■ Set exercise ■
Reproduce the material below word for word, keeping every line in its original order.

■ Records supplied ■
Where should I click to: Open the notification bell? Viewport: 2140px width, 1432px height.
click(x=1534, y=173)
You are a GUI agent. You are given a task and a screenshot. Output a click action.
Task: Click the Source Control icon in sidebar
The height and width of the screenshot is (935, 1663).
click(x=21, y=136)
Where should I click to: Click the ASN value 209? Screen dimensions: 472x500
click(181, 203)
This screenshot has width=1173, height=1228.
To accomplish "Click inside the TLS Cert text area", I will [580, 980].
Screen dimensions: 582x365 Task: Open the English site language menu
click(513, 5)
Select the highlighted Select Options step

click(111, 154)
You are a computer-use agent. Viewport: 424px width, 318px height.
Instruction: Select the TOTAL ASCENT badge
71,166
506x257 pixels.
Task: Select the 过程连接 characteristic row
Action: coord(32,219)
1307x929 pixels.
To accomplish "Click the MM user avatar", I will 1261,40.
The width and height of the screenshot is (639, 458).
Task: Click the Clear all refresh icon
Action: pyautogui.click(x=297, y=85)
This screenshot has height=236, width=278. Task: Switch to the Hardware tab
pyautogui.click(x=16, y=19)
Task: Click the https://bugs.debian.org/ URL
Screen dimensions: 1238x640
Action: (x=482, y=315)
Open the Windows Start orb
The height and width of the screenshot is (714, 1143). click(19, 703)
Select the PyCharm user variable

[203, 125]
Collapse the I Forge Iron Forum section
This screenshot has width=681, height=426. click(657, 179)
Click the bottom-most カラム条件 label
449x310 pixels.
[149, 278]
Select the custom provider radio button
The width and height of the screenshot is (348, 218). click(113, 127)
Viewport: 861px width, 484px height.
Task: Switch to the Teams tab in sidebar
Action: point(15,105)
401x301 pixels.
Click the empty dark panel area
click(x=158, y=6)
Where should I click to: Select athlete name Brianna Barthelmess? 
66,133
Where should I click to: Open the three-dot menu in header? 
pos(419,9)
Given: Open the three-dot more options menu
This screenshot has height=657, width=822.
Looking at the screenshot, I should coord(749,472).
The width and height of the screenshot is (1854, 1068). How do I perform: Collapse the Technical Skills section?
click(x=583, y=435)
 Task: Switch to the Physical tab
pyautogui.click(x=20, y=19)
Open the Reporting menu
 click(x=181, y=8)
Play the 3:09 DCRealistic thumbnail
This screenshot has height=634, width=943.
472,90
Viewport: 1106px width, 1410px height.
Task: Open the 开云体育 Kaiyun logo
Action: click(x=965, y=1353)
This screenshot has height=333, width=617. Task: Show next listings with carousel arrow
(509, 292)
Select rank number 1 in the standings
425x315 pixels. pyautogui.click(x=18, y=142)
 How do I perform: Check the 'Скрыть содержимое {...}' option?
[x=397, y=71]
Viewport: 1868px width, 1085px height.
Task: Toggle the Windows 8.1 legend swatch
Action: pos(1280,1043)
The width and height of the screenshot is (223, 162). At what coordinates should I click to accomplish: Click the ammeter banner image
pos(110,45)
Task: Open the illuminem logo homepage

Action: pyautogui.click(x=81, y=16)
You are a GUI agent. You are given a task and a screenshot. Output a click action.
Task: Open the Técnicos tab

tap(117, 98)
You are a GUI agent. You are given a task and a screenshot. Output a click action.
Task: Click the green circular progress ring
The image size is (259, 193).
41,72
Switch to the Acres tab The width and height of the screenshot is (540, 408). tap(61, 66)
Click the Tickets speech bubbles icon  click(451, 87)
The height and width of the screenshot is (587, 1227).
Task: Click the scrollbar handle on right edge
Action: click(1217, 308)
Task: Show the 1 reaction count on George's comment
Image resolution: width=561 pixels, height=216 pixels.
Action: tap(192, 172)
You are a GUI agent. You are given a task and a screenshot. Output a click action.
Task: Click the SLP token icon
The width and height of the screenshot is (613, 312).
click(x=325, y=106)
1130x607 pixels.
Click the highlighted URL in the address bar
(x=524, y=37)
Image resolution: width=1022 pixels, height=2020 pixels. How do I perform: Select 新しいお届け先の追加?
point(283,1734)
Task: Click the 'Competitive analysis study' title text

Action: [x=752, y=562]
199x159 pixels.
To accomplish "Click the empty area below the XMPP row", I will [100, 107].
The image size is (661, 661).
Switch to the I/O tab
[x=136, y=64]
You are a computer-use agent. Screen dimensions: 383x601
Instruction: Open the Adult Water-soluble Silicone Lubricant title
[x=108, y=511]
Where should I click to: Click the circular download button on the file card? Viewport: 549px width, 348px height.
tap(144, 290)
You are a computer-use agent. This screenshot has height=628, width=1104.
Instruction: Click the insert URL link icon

■ Task result ■
Where should I click to: Open the notification bell? Viewport: 2140px width, 1432px height.
click(x=1534, y=173)
You are a GUI agent. You are given a task and a screenshot. Output a click action.
Task: Click the Source Control icon in sidebar
The height and width of the screenshot is (935, 1663).
click(x=21, y=136)
Where should I click to: Click the ASN value 209? Screen dimensions: 472x500
click(181, 203)
This screenshot has width=1173, height=1228.
To accomplish "Click inside the TLS Cert text area", I will [580, 980].
Screen dimensions: 582x365 Task: Open the English site language menu
click(513, 5)
Select the highlighted Select Options step

click(111, 154)
You are a computer-use agent. Viewport: 424px width, 318px height.
Instruction: Select the TOTAL ASCENT badge
71,166
506x257 pixels.
Task: Select the 过程连接 characteristic row
Action: coord(32,219)
1307x929 pixels.
To accomplish "Click the MM user avatar", I will 1261,40.
The width and height of the screenshot is (639, 458).
Task: Click the Clear all refresh icon
Action: pyautogui.click(x=297, y=85)
This screenshot has height=236, width=278. Task: Switch to the Hardware tab
pyautogui.click(x=16, y=19)
Task: Click the https://bugs.debian.org/ URL
Screen dimensions: 1238x640
Action: (x=482, y=315)
Open the Windows Start orb
The height and width of the screenshot is (714, 1143). click(19, 703)
Select the PyCharm user variable

[203, 125]
Collapse the I Forge Iron Forum section
This screenshot has width=681, height=426. click(657, 179)
Click the bottom-most カラム条件 label
449x310 pixels.
[149, 278]
Select the custom provider radio button
The width and height of the screenshot is (348, 218). click(113, 127)
Viewport: 861px width, 484px height.
Task: Switch to the Teams tab in sidebar
Action: point(15,105)
401x301 pixels.
Click the empty dark panel area
click(x=158, y=6)
Where should I click to: Select athlete name Brianna Barthelmess? 
66,133
Where should I click to: Open the three-dot menu in header? 
pos(419,9)
Given: Open the three-dot more options menu
This screenshot has height=657, width=822.
Looking at the screenshot, I should coord(749,472).
The width and height of the screenshot is (1854, 1068). How do I perform: Collapse the Technical Skills section?
click(x=583, y=435)
 Task: Switch to the Physical tab
pyautogui.click(x=20, y=19)
Open the Reporting menu
 click(x=181, y=8)
Play the 3:09 DCRealistic thumbnail
This screenshot has height=634, width=943.
472,90
Viewport: 1106px width, 1410px height.
Task: Open the 开云体育 Kaiyun logo
Action: click(x=965, y=1353)
This screenshot has height=333, width=617. Task: Show next listings with carousel arrow
(509, 292)
Select rank number 1 in the standings
425x315 pixels. pyautogui.click(x=18, y=142)
 How do I perform: Check the 'Скрыть содержимое {...}' option?
[x=397, y=71]
Viewport: 1868px width, 1085px height.
Task: Toggle the Windows 8.1 legend swatch
Action: pos(1280,1043)
The width and height of the screenshot is (223, 162). At what coordinates should I click to accomplish: Click the ammeter banner image
pos(110,45)
Task: Open the illuminem logo homepage

Action: pyautogui.click(x=81, y=16)
You are a GUI agent. You are given a task and a screenshot. Output a click action.
Task: Open the Técnicos tab

tap(117, 98)
You are a GUI agent. You are given a task and a screenshot. Output a click action.
Task: Click the green circular progress ring
The image size is (259, 193).
41,72
Switch to the Acres tab The width and height of the screenshot is (540, 408). tap(61, 66)
Click the Tickets speech bubbles icon  click(451, 87)
The height and width of the screenshot is (587, 1227).
Task: Click the scrollbar handle on right edge
Action: click(1217, 308)
Task: Show the 1 reaction count on George's comment
Image resolution: width=561 pixels, height=216 pixels.
Action: tap(192, 172)
You are a GUI agent. You are given a task and a screenshot. Output a click action.
Task: Click the SLP token icon
The width and height of the screenshot is (613, 312).
click(x=325, y=106)
1130x607 pixels.
Click the highlighted URL in the address bar
(x=524, y=37)
Image resolution: width=1022 pixels, height=2020 pixels. How do I perform: Select 新しいお届け先の追加?
point(283,1734)
Task: Click the 'Competitive analysis study' title text

Action: [x=752, y=562]
199x159 pixels.
To accomplish "Click the empty area below the XMPP row", I will [100, 107].
The image size is (661, 661).
Switch to the I/O tab
[x=136, y=64]
You are a computer-use agent. Screen dimensions: 383x601
Instruction: Open the Adult Water-soluble Silicone Lubricant title
[x=108, y=511]
Where should I click to: Click the circular download button on the file card? Viewport: 549px width, 348px height.
tap(144, 290)
You are a computer-use agent. This screenshot has height=628, width=1104.
Instruction: Click the insert URL link icon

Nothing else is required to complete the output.